* _The problem_: Find the line with "延长增粗 (1037, 473)" in the records below. Copy it and every line after it, up to and including the line with "网站地图 (1481, 1483)".

* _Source data_:
▶

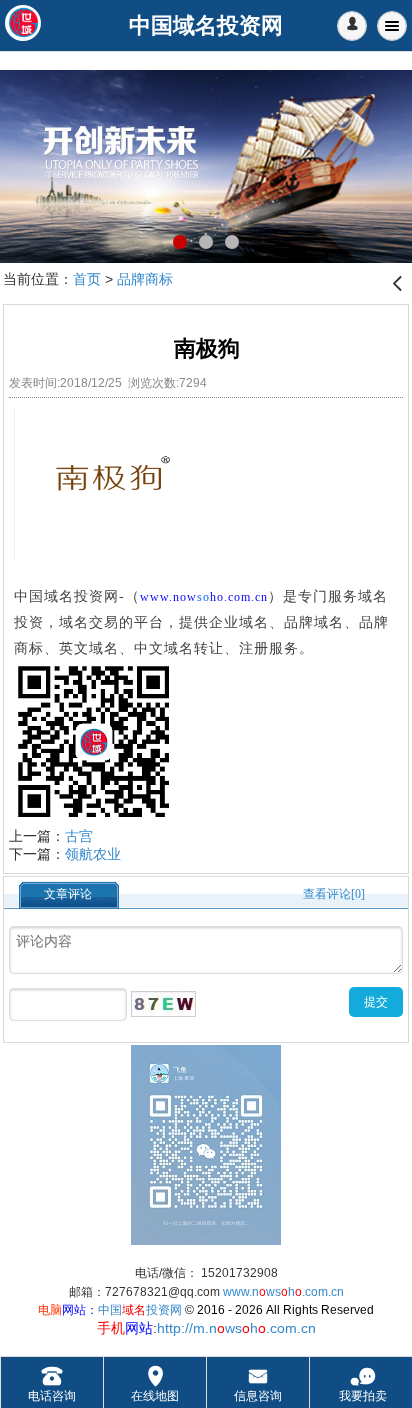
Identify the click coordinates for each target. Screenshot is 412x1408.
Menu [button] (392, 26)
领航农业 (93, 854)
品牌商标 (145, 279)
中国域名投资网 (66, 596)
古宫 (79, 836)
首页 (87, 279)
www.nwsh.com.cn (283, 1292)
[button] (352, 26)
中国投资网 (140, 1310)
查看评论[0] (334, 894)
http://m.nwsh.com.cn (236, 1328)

◀
▶

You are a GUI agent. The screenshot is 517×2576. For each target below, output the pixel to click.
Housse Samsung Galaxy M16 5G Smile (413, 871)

◀
▶

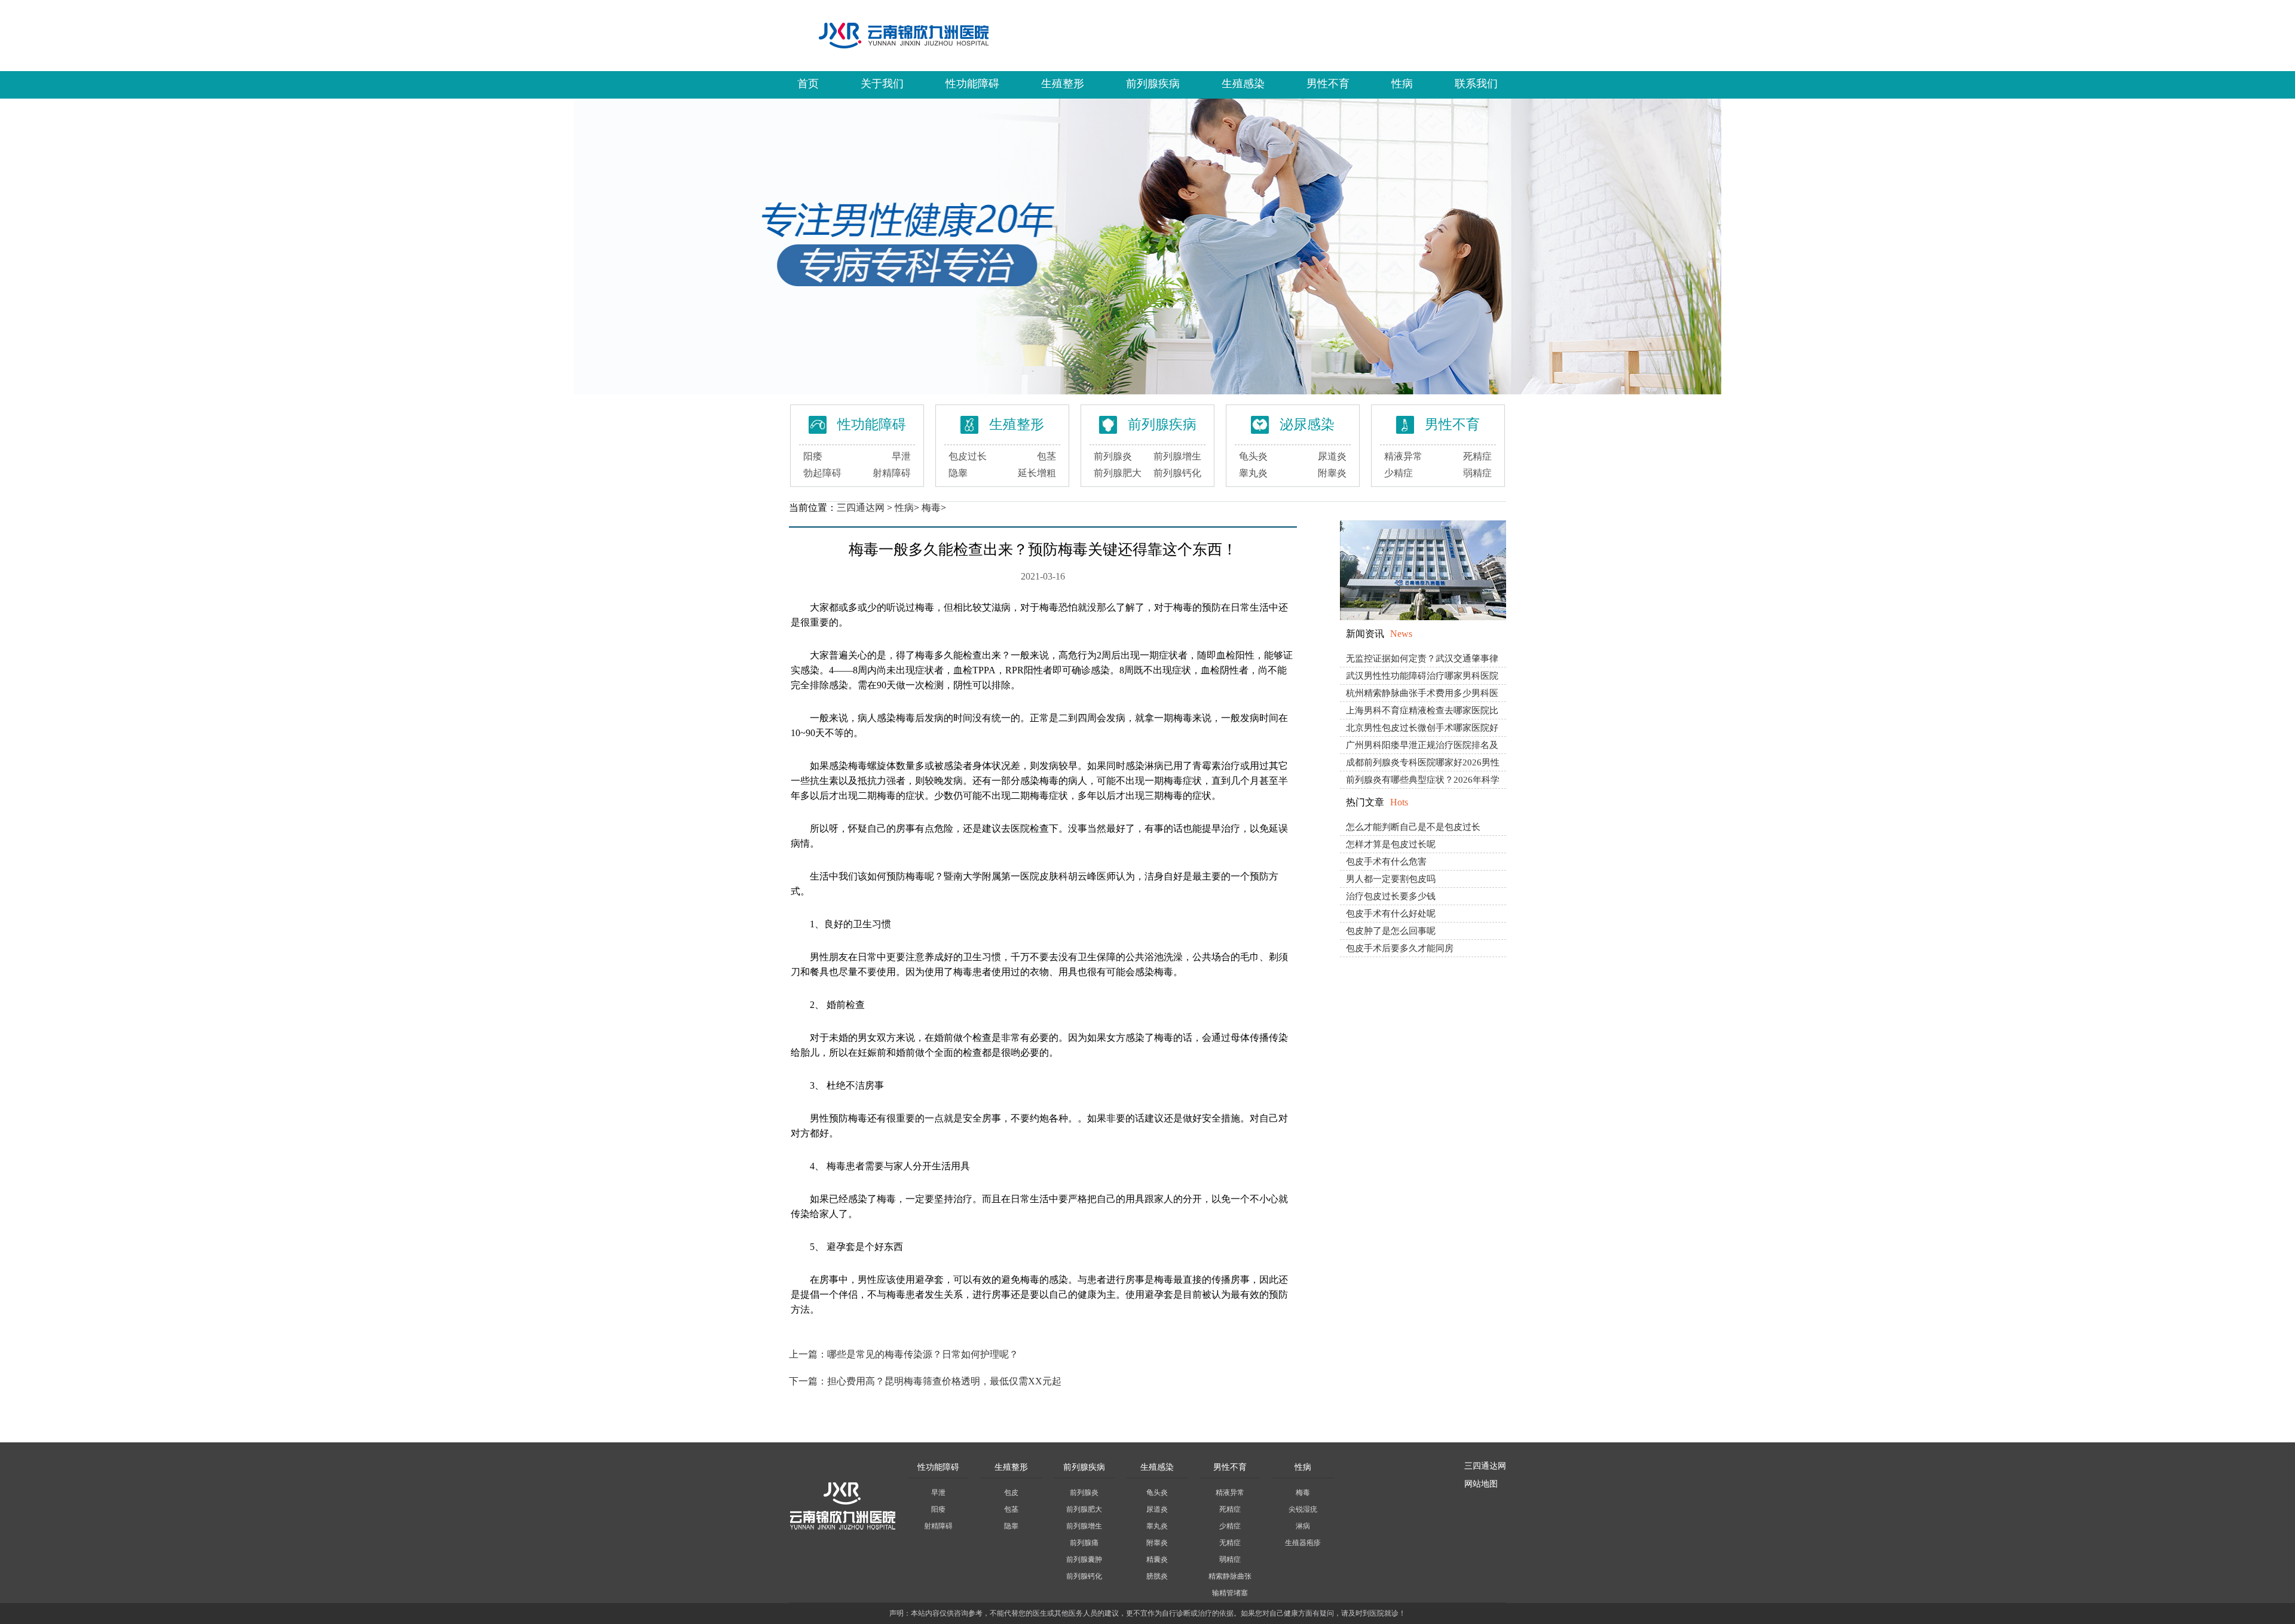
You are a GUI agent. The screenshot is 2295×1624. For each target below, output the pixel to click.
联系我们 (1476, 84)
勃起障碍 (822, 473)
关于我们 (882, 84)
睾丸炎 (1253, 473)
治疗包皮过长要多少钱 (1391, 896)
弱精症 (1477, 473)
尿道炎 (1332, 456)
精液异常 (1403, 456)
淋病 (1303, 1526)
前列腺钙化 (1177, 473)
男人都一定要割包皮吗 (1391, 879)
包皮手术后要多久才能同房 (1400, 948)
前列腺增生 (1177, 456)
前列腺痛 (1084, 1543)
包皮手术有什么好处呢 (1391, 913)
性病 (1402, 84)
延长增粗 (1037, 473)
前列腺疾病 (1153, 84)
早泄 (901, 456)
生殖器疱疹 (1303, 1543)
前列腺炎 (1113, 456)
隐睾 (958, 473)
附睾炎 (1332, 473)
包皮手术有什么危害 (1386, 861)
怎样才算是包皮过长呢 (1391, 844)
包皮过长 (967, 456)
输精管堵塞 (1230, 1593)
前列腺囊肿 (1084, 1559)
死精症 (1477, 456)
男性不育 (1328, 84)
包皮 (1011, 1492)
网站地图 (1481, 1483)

◀

* _Solution to the problem_:
延长增粗 (1037, 473)
前列腺疾病 (1153, 84)
早泄 (901, 456)
生殖器疱疹 (1303, 1543)
前列腺炎 (1113, 456)
隐睾 (958, 473)
附睾炎 (1332, 473)
包皮手术有什么危害 (1386, 861)
怎样才算是包皮过长呢 (1391, 844)
包皮过长 (967, 456)
输精管堵塞 (1230, 1593)
前列腺囊肿 (1084, 1559)
死精症 (1477, 456)
男性不育 (1328, 84)
包皮 (1011, 1492)
网站地图 (1481, 1483)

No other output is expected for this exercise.